◆ Activity ◆
Take the line containing "Given: Click the Treehouse leaf logo" and every line after it to the end of the data, and write them out exactly as they appear.

◆ Records provided ◆
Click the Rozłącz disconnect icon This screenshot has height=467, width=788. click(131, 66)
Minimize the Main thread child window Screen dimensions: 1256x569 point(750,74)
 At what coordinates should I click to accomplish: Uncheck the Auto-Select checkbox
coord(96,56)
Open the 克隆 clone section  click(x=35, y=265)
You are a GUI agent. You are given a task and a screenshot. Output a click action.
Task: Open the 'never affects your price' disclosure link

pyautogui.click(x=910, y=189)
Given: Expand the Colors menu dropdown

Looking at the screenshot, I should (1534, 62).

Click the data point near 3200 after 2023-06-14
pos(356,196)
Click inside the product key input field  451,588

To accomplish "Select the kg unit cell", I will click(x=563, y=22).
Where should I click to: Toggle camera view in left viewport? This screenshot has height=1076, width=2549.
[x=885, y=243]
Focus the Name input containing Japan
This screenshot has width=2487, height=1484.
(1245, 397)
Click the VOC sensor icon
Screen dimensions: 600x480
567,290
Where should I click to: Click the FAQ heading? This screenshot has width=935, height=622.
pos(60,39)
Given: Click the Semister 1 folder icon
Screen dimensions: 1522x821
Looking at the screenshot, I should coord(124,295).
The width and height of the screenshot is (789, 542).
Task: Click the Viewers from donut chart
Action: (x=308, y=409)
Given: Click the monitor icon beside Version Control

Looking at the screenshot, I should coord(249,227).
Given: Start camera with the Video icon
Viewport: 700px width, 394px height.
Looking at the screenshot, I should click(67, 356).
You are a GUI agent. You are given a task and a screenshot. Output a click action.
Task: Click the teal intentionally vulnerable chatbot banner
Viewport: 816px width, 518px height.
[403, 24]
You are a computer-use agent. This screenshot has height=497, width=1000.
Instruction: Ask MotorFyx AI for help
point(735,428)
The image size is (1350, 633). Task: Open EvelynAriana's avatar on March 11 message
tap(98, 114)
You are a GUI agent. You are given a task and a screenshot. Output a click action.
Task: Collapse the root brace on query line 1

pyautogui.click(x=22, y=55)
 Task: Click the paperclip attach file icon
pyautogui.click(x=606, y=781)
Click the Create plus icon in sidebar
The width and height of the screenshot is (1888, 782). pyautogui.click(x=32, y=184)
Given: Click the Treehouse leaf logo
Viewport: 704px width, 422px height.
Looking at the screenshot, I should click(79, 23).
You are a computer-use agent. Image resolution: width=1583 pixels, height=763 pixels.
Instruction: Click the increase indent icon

◆ Expected output ◆
Given: Click the Treehouse leaf logo
Viewport: 704px width, 422px height.
Looking at the screenshot, I should click(79, 23).
You are a computer-use agent. Image resolution: width=1583 pixels, height=763 pixels.
Instruction: Click the increase indent icon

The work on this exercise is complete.